◆ Work task
The expected answer is every line of the material, reproduced exactly.

◆ Provided data
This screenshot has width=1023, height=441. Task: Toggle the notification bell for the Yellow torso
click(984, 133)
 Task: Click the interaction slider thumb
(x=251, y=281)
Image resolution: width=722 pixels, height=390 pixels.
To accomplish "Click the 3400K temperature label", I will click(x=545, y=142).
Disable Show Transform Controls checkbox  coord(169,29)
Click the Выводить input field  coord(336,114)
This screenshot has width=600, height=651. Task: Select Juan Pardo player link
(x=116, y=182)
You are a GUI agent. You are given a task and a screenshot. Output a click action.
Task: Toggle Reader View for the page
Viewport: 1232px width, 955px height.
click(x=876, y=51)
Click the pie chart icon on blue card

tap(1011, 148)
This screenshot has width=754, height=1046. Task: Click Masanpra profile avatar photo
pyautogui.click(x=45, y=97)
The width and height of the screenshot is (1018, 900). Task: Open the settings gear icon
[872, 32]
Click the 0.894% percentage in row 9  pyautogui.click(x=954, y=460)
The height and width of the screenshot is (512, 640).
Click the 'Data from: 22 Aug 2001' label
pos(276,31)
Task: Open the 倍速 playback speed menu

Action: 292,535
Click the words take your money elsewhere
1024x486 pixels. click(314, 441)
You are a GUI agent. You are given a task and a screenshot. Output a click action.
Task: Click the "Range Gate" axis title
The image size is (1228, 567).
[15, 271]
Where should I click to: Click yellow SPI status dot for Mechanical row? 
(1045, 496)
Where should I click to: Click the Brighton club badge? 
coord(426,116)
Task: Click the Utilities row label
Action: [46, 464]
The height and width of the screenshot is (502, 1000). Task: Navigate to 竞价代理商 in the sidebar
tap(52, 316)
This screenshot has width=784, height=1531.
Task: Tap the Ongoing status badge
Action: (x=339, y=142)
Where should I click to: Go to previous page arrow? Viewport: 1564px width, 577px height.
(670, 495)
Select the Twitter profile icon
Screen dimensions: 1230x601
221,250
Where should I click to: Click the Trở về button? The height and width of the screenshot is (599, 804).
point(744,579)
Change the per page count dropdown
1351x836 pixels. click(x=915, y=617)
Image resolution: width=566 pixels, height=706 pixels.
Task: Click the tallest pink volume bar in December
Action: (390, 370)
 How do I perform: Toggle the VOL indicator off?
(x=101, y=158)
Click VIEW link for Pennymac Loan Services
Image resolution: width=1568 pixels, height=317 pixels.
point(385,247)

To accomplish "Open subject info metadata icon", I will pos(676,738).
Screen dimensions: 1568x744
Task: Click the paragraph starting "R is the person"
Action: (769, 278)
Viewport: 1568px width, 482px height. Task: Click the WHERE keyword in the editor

◆ Task answer
This screenshot has width=1023, height=441. Task: Toggle the notification bell for the Yellow torso
click(984, 133)
 Task: Click the interaction slider thumb
(x=251, y=281)
Image resolution: width=722 pixels, height=390 pixels.
To accomplish "Click the 3400K temperature label", I will click(x=545, y=142).
Disable Show Transform Controls checkbox  coord(169,29)
Click the Выводить input field  coord(336,114)
This screenshot has width=600, height=651. Task: Select Juan Pardo player link
(x=116, y=182)
You are a GUI agent. You are given a task and a screenshot. Output a click action.
Task: Toggle Reader View for the page
Viewport: 1232px width, 955px height.
click(x=876, y=51)
Click the pie chart icon on blue card

tap(1011, 148)
This screenshot has width=754, height=1046. Task: Click Masanpra profile avatar photo
pyautogui.click(x=45, y=97)
The width and height of the screenshot is (1018, 900). Task: Open the settings gear icon
[872, 32]
Click the 0.894% percentage in row 9  pyautogui.click(x=954, y=460)
The height and width of the screenshot is (512, 640).
Click the 'Data from: 22 Aug 2001' label
pos(276,31)
Task: Open the 倍速 playback speed menu

Action: 292,535
Click the words take your money elsewhere
1024x486 pixels. click(314, 441)
You are a GUI agent. You are given a task and a screenshot. Output a click action.
Task: Click the "Range Gate" axis title
The image size is (1228, 567).
[15, 271]
Where should I click to: Click yellow SPI status dot for Mechanical row? 
(1045, 496)
Where should I click to: Click the Brighton club badge? 
coord(426,116)
Task: Click the Utilities row label
Action: [46, 464]
The height and width of the screenshot is (502, 1000). Task: Navigate to 竞价代理商 in the sidebar
tap(52, 316)
This screenshot has width=784, height=1531.
Task: Tap the Ongoing status badge
Action: (x=339, y=142)
Where should I click to: Go to previous page arrow? Viewport: 1564px width, 577px height.
(670, 495)
Select the Twitter profile icon
Screen dimensions: 1230x601
221,250
Where should I click to: Click the Trở về button? The height and width of the screenshot is (599, 804).
point(744,579)
Change the per page count dropdown
1351x836 pixels. click(x=915, y=617)
Image resolution: width=566 pixels, height=706 pixels.
Task: Click the tallest pink volume bar in December
Action: (390, 370)
 How do I perform: Toggle the VOL indicator off?
(x=101, y=158)
Click VIEW link for Pennymac Loan Services
Image resolution: width=1568 pixels, height=317 pixels.
point(385,247)

To accomplish "Open subject info metadata icon", I will pos(676,738).
Screen dimensions: 1568x744
Task: Click the paragraph starting "R is the person"
Action: (769, 278)
Viewport: 1568px width, 482px height. Task: Click the WHERE keyword in the editor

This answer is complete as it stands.